* What the task requires
The task calls for each record to be given again exactly.

* Dataset records
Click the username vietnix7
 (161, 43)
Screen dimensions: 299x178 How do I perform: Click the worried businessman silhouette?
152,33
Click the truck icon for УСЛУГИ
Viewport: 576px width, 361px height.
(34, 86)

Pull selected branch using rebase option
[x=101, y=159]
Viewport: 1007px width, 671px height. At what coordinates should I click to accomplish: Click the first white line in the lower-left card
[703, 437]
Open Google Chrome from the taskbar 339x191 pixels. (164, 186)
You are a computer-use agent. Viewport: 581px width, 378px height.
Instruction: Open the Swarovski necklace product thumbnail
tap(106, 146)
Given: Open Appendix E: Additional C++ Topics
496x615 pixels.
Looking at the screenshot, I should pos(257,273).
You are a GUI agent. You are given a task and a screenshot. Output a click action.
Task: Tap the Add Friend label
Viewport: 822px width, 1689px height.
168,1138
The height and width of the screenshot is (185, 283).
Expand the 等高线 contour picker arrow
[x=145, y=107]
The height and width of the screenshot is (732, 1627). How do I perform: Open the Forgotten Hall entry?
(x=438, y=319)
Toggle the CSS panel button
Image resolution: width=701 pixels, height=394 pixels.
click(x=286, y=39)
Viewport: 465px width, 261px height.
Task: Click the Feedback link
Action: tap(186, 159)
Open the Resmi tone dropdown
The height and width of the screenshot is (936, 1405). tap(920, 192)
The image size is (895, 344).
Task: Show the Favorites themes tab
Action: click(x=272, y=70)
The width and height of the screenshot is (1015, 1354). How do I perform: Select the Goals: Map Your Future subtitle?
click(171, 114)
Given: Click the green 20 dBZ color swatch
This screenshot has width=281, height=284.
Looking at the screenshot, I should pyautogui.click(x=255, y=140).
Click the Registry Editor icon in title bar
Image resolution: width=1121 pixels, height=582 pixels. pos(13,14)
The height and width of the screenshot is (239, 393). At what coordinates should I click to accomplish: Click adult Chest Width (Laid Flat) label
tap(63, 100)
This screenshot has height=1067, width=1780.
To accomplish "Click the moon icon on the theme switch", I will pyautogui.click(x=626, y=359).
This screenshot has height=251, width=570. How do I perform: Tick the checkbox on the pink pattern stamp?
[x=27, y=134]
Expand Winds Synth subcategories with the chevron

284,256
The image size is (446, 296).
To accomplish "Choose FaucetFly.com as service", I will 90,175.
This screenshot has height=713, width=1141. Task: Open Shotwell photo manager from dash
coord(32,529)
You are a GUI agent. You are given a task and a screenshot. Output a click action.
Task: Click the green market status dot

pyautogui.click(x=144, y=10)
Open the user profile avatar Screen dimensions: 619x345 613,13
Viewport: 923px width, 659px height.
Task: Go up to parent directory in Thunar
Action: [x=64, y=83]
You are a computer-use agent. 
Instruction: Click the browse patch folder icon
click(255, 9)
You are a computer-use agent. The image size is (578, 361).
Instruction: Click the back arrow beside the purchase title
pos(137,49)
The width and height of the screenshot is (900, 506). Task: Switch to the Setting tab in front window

* Task result
Click the username vietnix7
 (161, 43)
Screen dimensions: 299x178 How do I perform: Click the worried businessman silhouette?
152,33
Click the truck icon for УСЛУГИ
Viewport: 576px width, 361px height.
(34, 86)

Pull selected branch using rebase option
[x=101, y=159]
Viewport: 1007px width, 671px height. At what coordinates should I click to accomplish: Click the first white line in the lower-left card
[703, 437]
Open Google Chrome from the taskbar 339x191 pixels. (164, 186)
You are a computer-use agent. Viewport: 581px width, 378px height.
Instruction: Open the Swarovski necklace product thumbnail
tap(106, 146)
Given: Open Appendix E: Additional C++ Topics
496x615 pixels.
Looking at the screenshot, I should pos(257,273).
You are a GUI agent. You are given a task and a screenshot. Output a click action.
Task: Tap the Add Friend label
Viewport: 822px width, 1689px height.
168,1138
The height and width of the screenshot is (185, 283).
Expand the 等高线 contour picker arrow
[x=145, y=107]
The height and width of the screenshot is (732, 1627). How do I perform: Open the Forgotten Hall entry?
(x=438, y=319)
Toggle the CSS panel button
Image resolution: width=701 pixels, height=394 pixels.
click(x=286, y=39)
Viewport: 465px width, 261px height.
Task: Click the Feedback link
Action: tap(186, 159)
Open the Resmi tone dropdown
The height and width of the screenshot is (936, 1405). tap(920, 192)
The image size is (895, 344).
Task: Show the Favorites themes tab
Action: click(x=272, y=70)
The width and height of the screenshot is (1015, 1354). How do I perform: Select the Goals: Map Your Future subtitle?
click(171, 114)
Given: Click the green 20 dBZ color swatch
This screenshot has width=281, height=284.
Looking at the screenshot, I should pyautogui.click(x=255, y=140).
Click the Registry Editor icon in title bar
Image resolution: width=1121 pixels, height=582 pixels. pos(13,14)
The height and width of the screenshot is (239, 393). At what coordinates should I click to accomplish: Click adult Chest Width (Laid Flat) label
tap(63, 100)
This screenshot has height=1067, width=1780.
To accomplish "Click the moon icon on the theme switch", I will pyautogui.click(x=626, y=359).
This screenshot has height=251, width=570. How do I perform: Tick the checkbox on the pink pattern stamp?
[x=27, y=134]
Expand Winds Synth subcategories with the chevron

284,256
The image size is (446, 296).
To accomplish "Choose FaucetFly.com as service", I will 90,175.
This screenshot has height=713, width=1141. Task: Open Shotwell photo manager from dash
coord(32,529)
You are a GUI agent. You are given a task and a screenshot. Output a click action.
Task: Click the green market status dot

pyautogui.click(x=144, y=10)
Open the user profile avatar Screen dimensions: 619x345 613,13
Viewport: 923px width, 659px height.
Task: Go up to parent directory in Thunar
Action: [x=64, y=83]
You are a computer-use agent. 
Instruction: Click the browse patch folder icon
click(255, 9)
You are a computer-use agent. The image size is (578, 361).
Instruction: Click the back arrow beside the purchase title
pos(137,49)
The width and height of the screenshot is (900, 506). Task: Switch to the Setting tab in front window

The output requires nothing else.